Work instructions:
The entries below are to be retyped exactly. Preserve every word.

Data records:
================

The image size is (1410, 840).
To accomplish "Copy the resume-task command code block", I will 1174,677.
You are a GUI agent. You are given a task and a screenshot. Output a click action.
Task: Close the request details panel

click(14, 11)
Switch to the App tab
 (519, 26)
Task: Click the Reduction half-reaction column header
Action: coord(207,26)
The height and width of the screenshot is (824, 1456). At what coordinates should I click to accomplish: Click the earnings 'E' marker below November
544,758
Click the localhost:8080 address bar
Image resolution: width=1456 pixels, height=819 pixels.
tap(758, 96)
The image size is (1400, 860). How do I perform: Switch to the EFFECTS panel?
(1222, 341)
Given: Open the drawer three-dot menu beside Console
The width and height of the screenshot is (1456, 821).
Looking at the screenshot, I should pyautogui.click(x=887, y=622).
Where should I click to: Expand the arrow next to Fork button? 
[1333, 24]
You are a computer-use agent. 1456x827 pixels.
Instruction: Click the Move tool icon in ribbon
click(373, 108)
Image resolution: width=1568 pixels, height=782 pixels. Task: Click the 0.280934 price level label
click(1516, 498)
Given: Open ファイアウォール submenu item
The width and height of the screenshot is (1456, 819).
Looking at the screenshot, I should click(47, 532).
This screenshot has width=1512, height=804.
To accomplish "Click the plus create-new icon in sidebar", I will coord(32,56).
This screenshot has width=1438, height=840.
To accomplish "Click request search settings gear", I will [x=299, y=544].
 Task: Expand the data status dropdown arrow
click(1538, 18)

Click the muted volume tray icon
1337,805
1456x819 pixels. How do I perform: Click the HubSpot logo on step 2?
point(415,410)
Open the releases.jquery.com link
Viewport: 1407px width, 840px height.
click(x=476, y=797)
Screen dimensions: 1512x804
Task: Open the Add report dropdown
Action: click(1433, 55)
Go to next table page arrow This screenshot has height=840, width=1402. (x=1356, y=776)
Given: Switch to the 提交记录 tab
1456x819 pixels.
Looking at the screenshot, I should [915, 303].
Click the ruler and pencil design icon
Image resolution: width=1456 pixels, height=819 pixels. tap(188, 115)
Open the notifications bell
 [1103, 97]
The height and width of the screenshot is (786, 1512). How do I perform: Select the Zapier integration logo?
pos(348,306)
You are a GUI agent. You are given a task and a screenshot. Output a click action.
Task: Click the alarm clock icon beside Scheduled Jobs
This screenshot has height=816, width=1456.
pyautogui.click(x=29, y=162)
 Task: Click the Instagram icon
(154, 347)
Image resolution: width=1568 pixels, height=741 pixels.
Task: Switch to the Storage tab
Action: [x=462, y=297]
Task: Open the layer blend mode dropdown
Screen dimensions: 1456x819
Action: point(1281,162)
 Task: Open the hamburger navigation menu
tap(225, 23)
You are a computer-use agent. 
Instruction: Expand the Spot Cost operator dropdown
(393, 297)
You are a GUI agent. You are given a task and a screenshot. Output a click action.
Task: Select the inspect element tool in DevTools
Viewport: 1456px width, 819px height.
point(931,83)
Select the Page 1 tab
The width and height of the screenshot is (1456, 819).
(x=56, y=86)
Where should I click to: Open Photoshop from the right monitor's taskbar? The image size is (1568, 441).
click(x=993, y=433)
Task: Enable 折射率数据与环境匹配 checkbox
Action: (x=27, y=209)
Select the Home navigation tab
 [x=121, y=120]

================

Answer box:
The image size is (1410, 840).
To accomplish "Copy the resume-task command code block", I will 1174,677.
You are a GUI agent. You are given a task and a screenshot. Output a click action.
Task: Close the request details panel

click(14, 11)
Switch to the App tab
 (519, 26)
Task: Click the Reduction half-reaction column header
Action: coord(207,26)
The height and width of the screenshot is (824, 1456). At what coordinates should I click to accomplish: Click the earnings 'E' marker below November
544,758
Click the localhost:8080 address bar
Image resolution: width=1456 pixels, height=819 pixels.
tap(758, 96)
The image size is (1400, 860). How do I perform: Switch to the EFFECTS panel?
(1222, 341)
Given: Open the drawer three-dot menu beside Console
The width and height of the screenshot is (1456, 821).
Looking at the screenshot, I should pyautogui.click(x=887, y=622).
Where should I click to: Expand the arrow next to Fork button? 
[1333, 24]
You are a computer-use agent. 1456x827 pixels.
Instruction: Click the Move tool icon in ribbon
click(373, 108)
Image resolution: width=1568 pixels, height=782 pixels. Task: Click the 0.280934 price level label
click(1516, 498)
Given: Open ファイアウォール submenu item
The width and height of the screenshot is (1456, 819).
Looking at the screenshot, I should click(47, 532).
This screenshot has width=1512, height=804.
To accomplish "Click the plus create-new icon in sidebar", I will coord(32,56).
This screenshot has width=1438, height=840.
To accomplish "Click request search settings gear", I will [x=299, y=544].
 Task: Expand the data status dropdown arrow
click(1538, 18)

Click the muted volume tray icon
1337,805
1456x819 pixels. How do I perform: Click the HubSpot logo on step 2?
point(415,410)
Open the releases.jquery.com link
Viewport: 1407px width, 840px height.
click(x=476, y=797)
Screen dimensions: 1512x804
Task: Open the Add report dropdown
Action: click(1433, 55)
Go to next table page arrow This screenshot has height=840, width=1402. (x=1356, y=776)
Given: Switch to the 提交记录 tab
1456x819 pixels.
Looking at the screenshot, I should [915, 303].
Click the ruler and pencil design icon
Image resolution: width=1456 pixels, height=819 pixels. tap(188, 115)
Open the notifications bell
 [1103, 97]
The height and width of the screenshot is (786, 1512). How do I perform: Select the Zapier integration logo?
pos(348,306)
You are a GUI agent. You are given a task and a screenshot. Output a click action.
Task: Click the alarm clock icon beside Scheduled Jobs
This screenshot has height=816, width=1456.
pyautogui.click(x=29, y=162)
 Task: Click the Instagram icon
(154, 347)
Image resolution: width=1568 pixels, height=741 pixels.
Task: Switch to the Storage tab
Action: [x=462, y=297]
Task: Open the layer blend mode dropdown
Screen dimensions: 1456x819
Action: point(1281,162)
 Task: Open the hamburger navigation menu
tap(225, 23)
You are a computer-use agent. 
Instruction: Expand the Spot Cost operator dropdown
(393, 297)
You are a GUI agent. You are given a task and a screenshot. Output a click action.
Task: Select the inspect element tool in DevTools
Viewport: 1456px width, 819px height.
point(931,83)
Select the Page 1 tab
The width and height of the screenshot is (1456, 819).
(x=56, y=86)
Where should I click to: Open Photoshop from the right monitor's taskbar? The image size is (1568, 441).
click(x=993, y=433)
Task: Enable 折射率数据与环境匹配 checkbox
Action: (x=27, y=209)
Select the Home navigation tab
 [x=121, y=120]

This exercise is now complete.